Morocco World News
Morocco World News
New York, November 30, 2011
It seems that Morocco is nowhere near to join the Gulf Cooperation Council, a grouping of countries that includes Saudi Arabia, Qatar, Kuwait, United Arab Emirates, Oman and Bahrain.
In addition to the little enthusiasm shown by Morocco since it was invited to join the sub-regional organization, it seems that GCC member states themselves do not have the same position on whether Morocco should join their grouping or not.
On Wednesday, United Arab Emirates’ Foreign Minister, Sheikh Abdullah bin Zayed al-Nahayan, highlighted that there was no consensus yet among Gulf Arab states on admitting Morocco to the six-member Gulf Cooperation Council (GCC).
“We must learn from the experience of the European Union, which at some point accepted 10 countries to its membership and look now what happened with the euro,” Sheikh Abdullah bin Zayed, was quoted by Reuters as saying.
“There is no consensus at the moment to include Morocco and Jordan,” he added.
Last may, in the midst of the uprising that rocked many Arab countries, including the Gulf region, the GCC Foreign Minister surprised more than one when they announced that they had extended an invitation to Morocco and Jordan to join their economic bloc.
Ever since, Morocco has made clear that joining the GCC was not the top of its priorities and that it could settle for a privileged relationship with this bloc.
For more than two decades, Morocco has endeavored to build the Maghreb Union, considered as one of the top priorities in the country’s foreign policy, but the difference with Algeria over the Sahara conflict has doomed all attempts to revive the Maghreb Union to failure.
Since the announcement of the decision of the GCC to include Morocco and Jordan in their grouping, analysts were dubious about the rationale behind such move and the prospects for the inclusion of new member to succeed, especially since there exists no economic nor political integration among the countries of the region.
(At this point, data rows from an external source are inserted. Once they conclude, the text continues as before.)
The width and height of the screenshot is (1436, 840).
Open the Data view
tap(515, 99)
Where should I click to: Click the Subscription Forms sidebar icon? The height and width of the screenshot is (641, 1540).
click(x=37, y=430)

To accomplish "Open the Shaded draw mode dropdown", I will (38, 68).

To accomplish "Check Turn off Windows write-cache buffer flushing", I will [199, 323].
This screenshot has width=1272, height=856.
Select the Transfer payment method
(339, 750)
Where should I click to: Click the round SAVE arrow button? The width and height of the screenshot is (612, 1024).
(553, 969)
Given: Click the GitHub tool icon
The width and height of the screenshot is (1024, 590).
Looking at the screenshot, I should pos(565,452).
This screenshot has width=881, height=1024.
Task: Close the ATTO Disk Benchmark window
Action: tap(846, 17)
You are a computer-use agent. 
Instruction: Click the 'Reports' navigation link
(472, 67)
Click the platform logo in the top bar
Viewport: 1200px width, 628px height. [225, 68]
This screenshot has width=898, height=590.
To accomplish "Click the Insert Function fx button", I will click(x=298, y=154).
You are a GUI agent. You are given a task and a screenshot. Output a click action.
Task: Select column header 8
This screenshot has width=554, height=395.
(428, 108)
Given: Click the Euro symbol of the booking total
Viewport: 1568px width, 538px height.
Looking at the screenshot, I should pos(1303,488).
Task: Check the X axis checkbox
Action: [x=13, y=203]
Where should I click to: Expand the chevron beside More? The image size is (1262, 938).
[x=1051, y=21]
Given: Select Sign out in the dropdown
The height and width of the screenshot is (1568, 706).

“I think it is highly ambitious to talk about that given the tardy pace of negotiations among GCC members. GCC economic integration at the moment is shallow, not deep regional economic integration, so it is premature to speculate about enlargement at this stage to include geographically distant members such as Jordan and Morocco,” said Dr N. Janardhan, a UAE-based political analyst.
The inclusion of these states, coming in the wake of the Arab Spring movement, is thought to be largely political.
Other analysts saw in the invitation of Morocco and Jordan to join the GCC an attempt by Saudi Arabia to enhance its strategic position in its drive to counterbalance Iran’s growing influence in the region.
“With Morocco and Jordan, the GCC gains strategic depth and Saudi Arabia gains allies who would take a hard-line against Iran (unlike Qatar and Oman, which both maintain good working relations with Tehran.),” said Intissar Fakir, special assistant to the deputy president of the National Endowment for Democracy, in an ope-ed entiled “Morocco, the GCC’s Maghreb protector?